- **ENUNCIADO A**
Segundo o texto sobre as aparições do Ressuscitado, qual verbo grego normalmente se emprega para descrever essas aparições?
- **ENUNCIADO B**
Copie fielmente o trecho do texto sobre as aparições do Ressuscitado que começa nas palavras "E o caso em" e termina em "com Jesus ressuscitado.".
- **ENUNCIADO C**
Dê o que vem a seguir no texto sobre as aparições do Ressuscitado, a partir do ponto em que ele termina.

Esta e outras aparições do Senhor têm o objetivo de demonstrar a realidade de sua ressurreição. Mas alguém poderia perguntar-se se estas aparições foram encontros reais com o Senhor ou teriam sido visões subjetivas. De acordo com a narração dos evangelhos, depreende-se que foram encontros reais, objetivos: o verbo grego que normalmente se emprega para descrever as aparições do Ressuscitado é ophzé (“deixou-se ver”). O emprego deste verbo coincide com o uso que faz a tradução dos LXX para falar das aparições de Deus no Antigo Testamento.

Em muitos outros casos os verbos gregos usados para falar das aparições do Ressuscitado são da raiz faino ou faneroo que significam, literalmente, “mostrar-se visivelmente” (ver At 10, 40; Mc 16, 9; Lc 24, 31).

Em outras ocasiões empregam-se verbos que têm o significado de colocar-se ou situar-se espacialmente: «apresentou-se no meio deles» (Lc 24, 36; Jo 20, 19.26; Mt 28, 9; At 1, 3).

E o caso em que os apóstolos têm visões subjetivas diurnas e, sobretudo, noturnas, e a estas dão o nome de hórama (At 11, 5.10.17.19), que nunca empregam para designar os encontros com Jesus ressuscitado.

- **TRECHO DE DADOS**
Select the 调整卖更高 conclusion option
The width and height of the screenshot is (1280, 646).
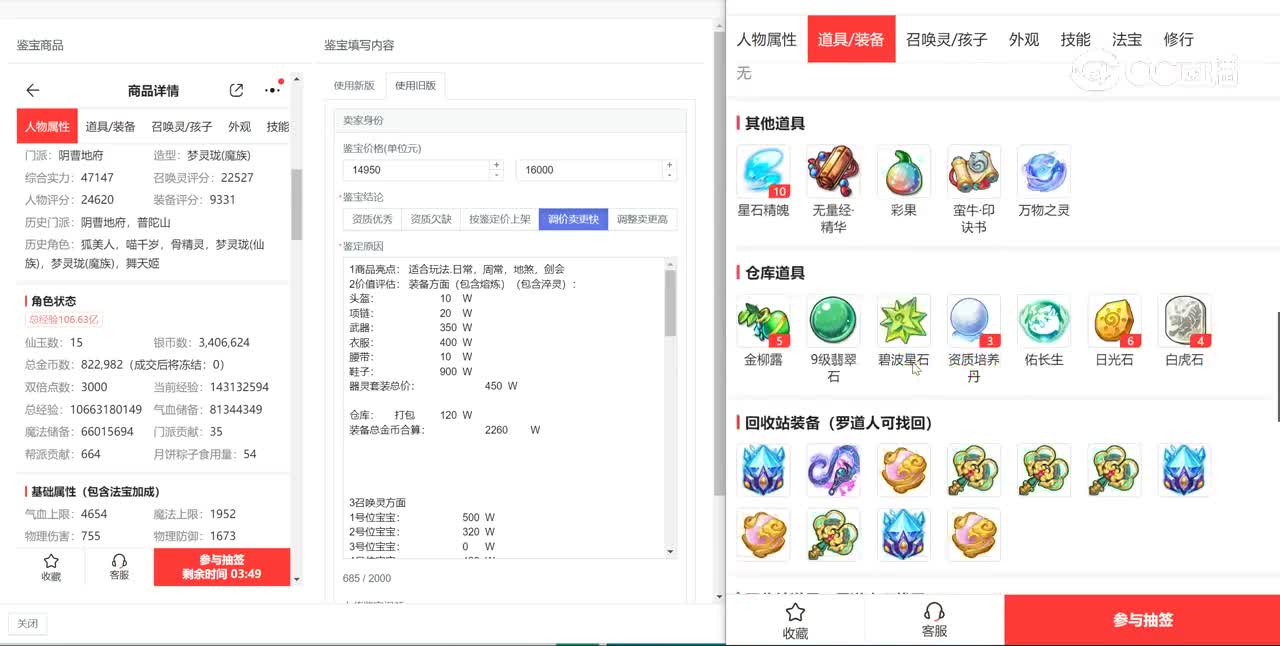[642, 219]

- **RESULTADO FINAL A**
O verbo grego ophzé, que significa "deixou-se ver".

- **RESULTADO FINAL B**
E o caso em que os apóstolos têm visões subjetivas diurnas e, sobretudo, noturnas, e a estas dão o nome de hórama (At 11, 5.10.17.19), que nunca empregam para designar os encontros com Jesus ressuscitado.

- **RESULTADO FINAL C**
Por outro lado, os discípulos de Cristo dão testemunho (martyría) da Ressurreição de Cristo, alguns deles com o derramamento de seu próprio sangue. Este termo só é utilizado para referir-se ao que se viu e ouviu objetivamente, não a impressões subjetivas. Assim vemos as testemunhas do Ressuscitado dizer diante do Sinédrio: «Não podemos deixar de falar das coisas que temos visto e ouvido.» (At 4, 20). O testemunho faz alusão a encontros reais com o Senhor ressuscitado.

Voltando para o cenáculo, demonstrada aos apóstolos e discípulo a verdade de sua ressurreição, o Senhor tratou de abrir «a inteligência dos discípulos para entenderem as Escrituras», isto é, põe-se a ensinar-lhes como tudo o que está escrito «na lei de Moisés, nos profetas e salmos» sobre o Messias de Deus se cumpriu nEle. Em Jesus e por Ele, Deus tinha completado suas promessas. A espera tinha chegado a seu fim: Ele era o Messias que — diferente da idéia que haviam feito muitos judeus — devia padecer e ressuscitar no terceiro dia para a reconciliação de todo o gênero humano. Correspondia a eles, agora, a tarefa de divulgar esta boa nova a todos, de convidar à conversão e de levar os frutos da reconciliação a todos os povos mediante o perdão dos pecados. Seria sua missão dar testemunho do que eles, estando com o Senhor, ouviram, viram e tocaram: «O que era desde o princípio, o que ouvimos, o que vimos com os nossos olhos, o que contemplamos e as nossas mãos apalparam no tocante ao Verbo da Vida … o que vimos e ouvimos nós vos anunciamos, para que também vós tenhais comunhão conosco» (1Jo 1, 1-3).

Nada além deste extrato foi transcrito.